__Short task 1__.
Please extract the records from the line containing "Click the @playboizombie mention" up to and including the last line of the records, and copy those lines verbatim. Leave the pictures out of your answer.

In this tutorial, we are going to show you how to install Agones on your OVHcloud Managed Kubernetes Service. Agones is an open-source, multiplayer, dedicated game-server hosting built on Kubernetes.
Additionally, to test your install, you will install a Xonotic game server and play some old school death matches…
Before you begin
This tutorial assumes that you already have a working OVHcloud Managed Kubernetes cluster, and some basic knowledge of how to operate it. If you want to learn more about these topics, please look at the deploying a Hello World application article.
You also need to have Helm installed on your workstation and your cluster, please refer to the How to Install Helm on OVHcloud Managed Kubernetes Service tutorial.
What is Agones?
One of the key advantages to using Kubernetes is the formidable ecosystem around it. From Rancher to Istio, from Rook to Fission, from gVisor to KubeDB, the Kubernetes ecosystem is rich, vibrant and ever-growing. We are getting to the point where, for most deployment needs, we can say there is a K8s-based open-source project for that.
One of the latest additions to this ecosystem is the Agones project, an open-source, multiplayer, dedicated game-server hosting platform built on Kubernetes and developed by Google in collaboration with Ubisoft.
Why Agones?
Agones, derived from the Greek word agōn (contests held during public festivals or more generally “contest” or “competition at games”), aims to replace the usual proprietary solutions to deploy, scale, and manage game servers.
Agones enriches Kubernetes with a Custom Controller and a Custom Resource Definition. With these tools, you can standardize Kubernetes tooling and APIs to create, scale, and manage game server clusters.
What kind of game servers?
Agones’s main focus is online multiplayer games such as FPSs and MOBAs - fast-paced games requiring dedicated, low-latency game servers that synchronize the state of the game between players and serve as a source of truth for gaming situations.
These kinds of games ask for relatively ephemeral dedicated gaming servers, with every match running on a server instance. The servers need to be stateful (they must keep the game status), with the state usually held in memory for the duration of the match.

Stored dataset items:
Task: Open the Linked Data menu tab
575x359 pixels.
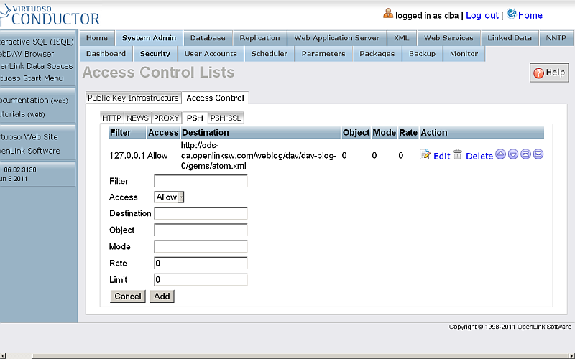Action: click(x=510, y=38)
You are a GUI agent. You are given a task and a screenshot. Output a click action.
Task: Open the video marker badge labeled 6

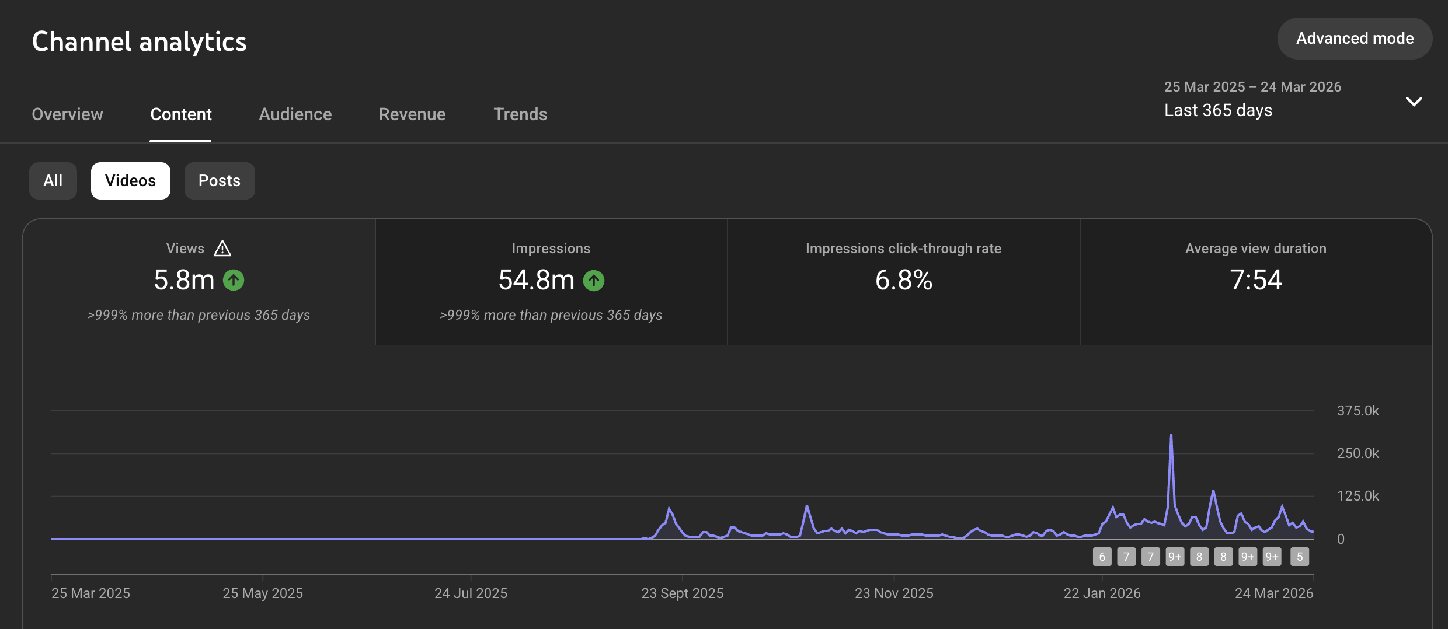click(1102, 557)

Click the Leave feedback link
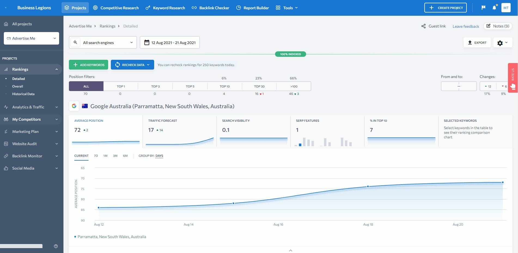point(466,26)
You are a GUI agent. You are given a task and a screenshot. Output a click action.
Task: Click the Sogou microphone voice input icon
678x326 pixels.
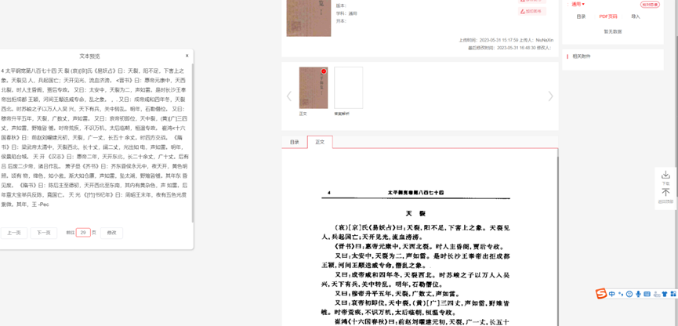coord(638,295)

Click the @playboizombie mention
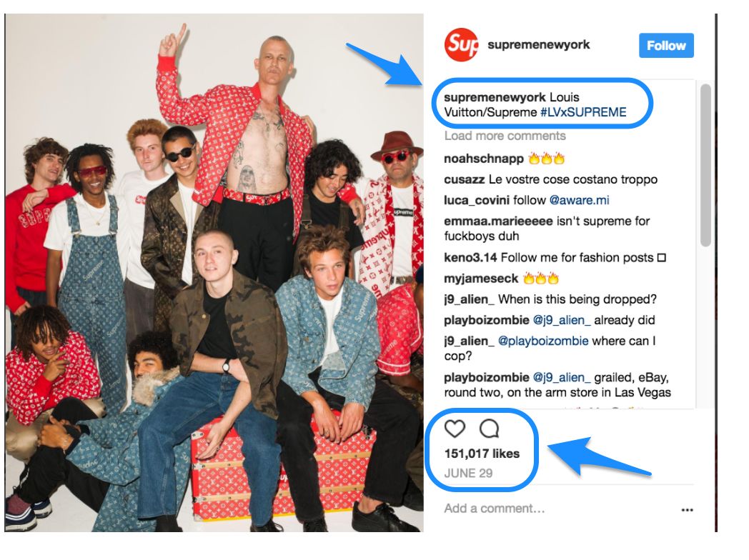click(543, 341)
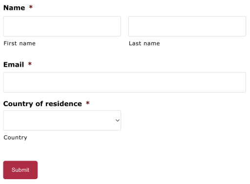Focus the Last name input field
Screen dimensions: 250x184
(187, 26)
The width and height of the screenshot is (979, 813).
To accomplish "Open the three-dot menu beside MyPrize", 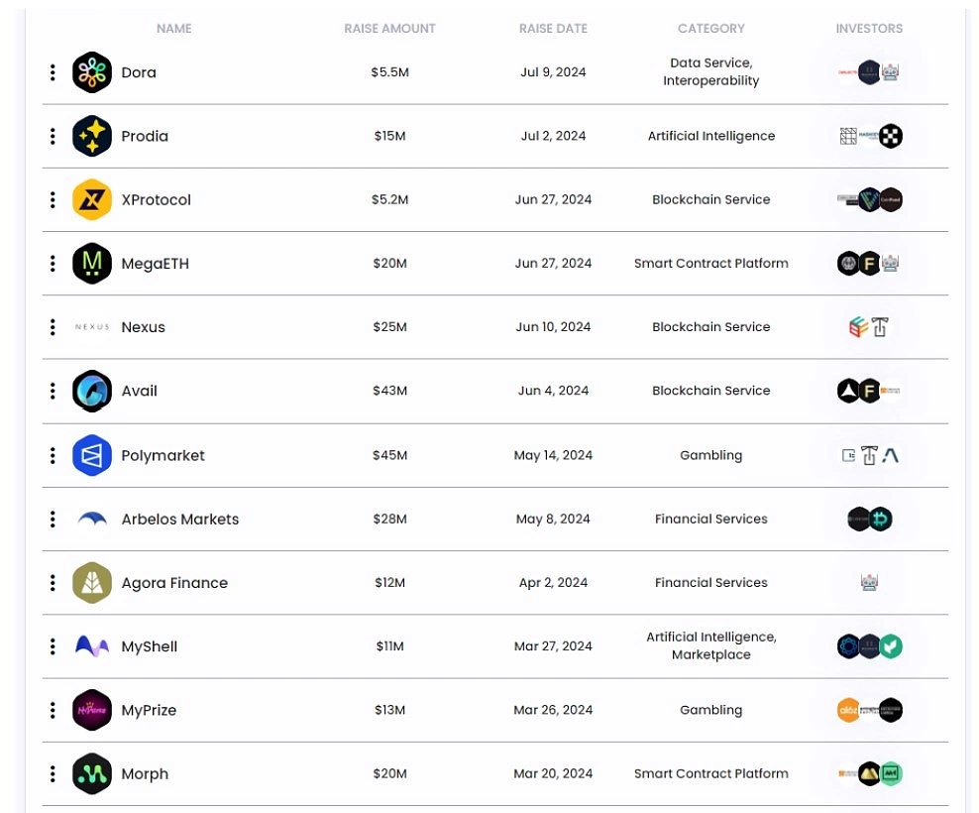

__Short task 2__.
Translate this sentence from the Agones tutorial into Spanish: "Agones enriches Kubernetes with a Custom Controller and a Custom Resource Definition."

__Full answer 1__.
Click the @playboizombie mention
click(543, 341)
Focus the Last name input field
Screen dimensions: 250x184
(187, 26)
The width and height of the screenshot is (979, 813).
To accomplish "Open the three-dot menu beside MyPrize", 

__Full answer 2__.
Agones enriquece Kubernetes con un controlador personalizado y una definición de recursos personalizados.